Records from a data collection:

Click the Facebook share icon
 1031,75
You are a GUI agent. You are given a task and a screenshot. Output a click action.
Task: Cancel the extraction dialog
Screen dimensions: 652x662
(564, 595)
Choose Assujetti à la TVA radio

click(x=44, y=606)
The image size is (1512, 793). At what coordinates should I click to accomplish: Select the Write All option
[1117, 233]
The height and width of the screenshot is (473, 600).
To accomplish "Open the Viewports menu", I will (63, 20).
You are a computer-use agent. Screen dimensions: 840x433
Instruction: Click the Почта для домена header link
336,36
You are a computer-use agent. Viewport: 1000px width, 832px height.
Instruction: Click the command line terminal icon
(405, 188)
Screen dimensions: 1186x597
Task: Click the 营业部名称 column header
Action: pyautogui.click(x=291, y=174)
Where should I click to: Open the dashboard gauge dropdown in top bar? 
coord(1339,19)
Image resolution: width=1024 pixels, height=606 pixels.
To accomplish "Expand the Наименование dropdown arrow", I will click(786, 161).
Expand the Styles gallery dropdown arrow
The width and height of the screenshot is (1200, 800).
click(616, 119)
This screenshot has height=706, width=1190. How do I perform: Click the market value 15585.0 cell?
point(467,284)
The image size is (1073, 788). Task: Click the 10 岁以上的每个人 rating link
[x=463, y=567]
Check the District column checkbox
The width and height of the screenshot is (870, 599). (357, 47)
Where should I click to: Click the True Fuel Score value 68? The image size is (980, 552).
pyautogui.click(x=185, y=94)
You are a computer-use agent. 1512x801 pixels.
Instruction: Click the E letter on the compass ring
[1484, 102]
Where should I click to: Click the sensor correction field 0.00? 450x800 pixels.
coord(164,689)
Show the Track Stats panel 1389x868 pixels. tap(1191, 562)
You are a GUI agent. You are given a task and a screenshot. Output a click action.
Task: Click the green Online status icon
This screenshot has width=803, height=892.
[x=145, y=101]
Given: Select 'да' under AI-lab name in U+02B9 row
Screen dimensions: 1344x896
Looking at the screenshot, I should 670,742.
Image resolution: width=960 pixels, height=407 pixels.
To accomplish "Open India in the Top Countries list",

What to produce = Lines before the one containing "Task: Click the green Online status icon" are left out. Repeat that line and all lines after it in the records above exactly.

Result of the task =
Task: Click the green Online status icon
This screenshot has width=803, height=892.
[x=145, y=101]
Given: Select 'да' under AI-lab name in U+02B9 row
Screen dimensions: 1344x896
Looking at the screenshot, I should 670,742.
Image resolution: width=960 pixels, height=407 pixels.
To accomplish "Open India in the Top Countries list",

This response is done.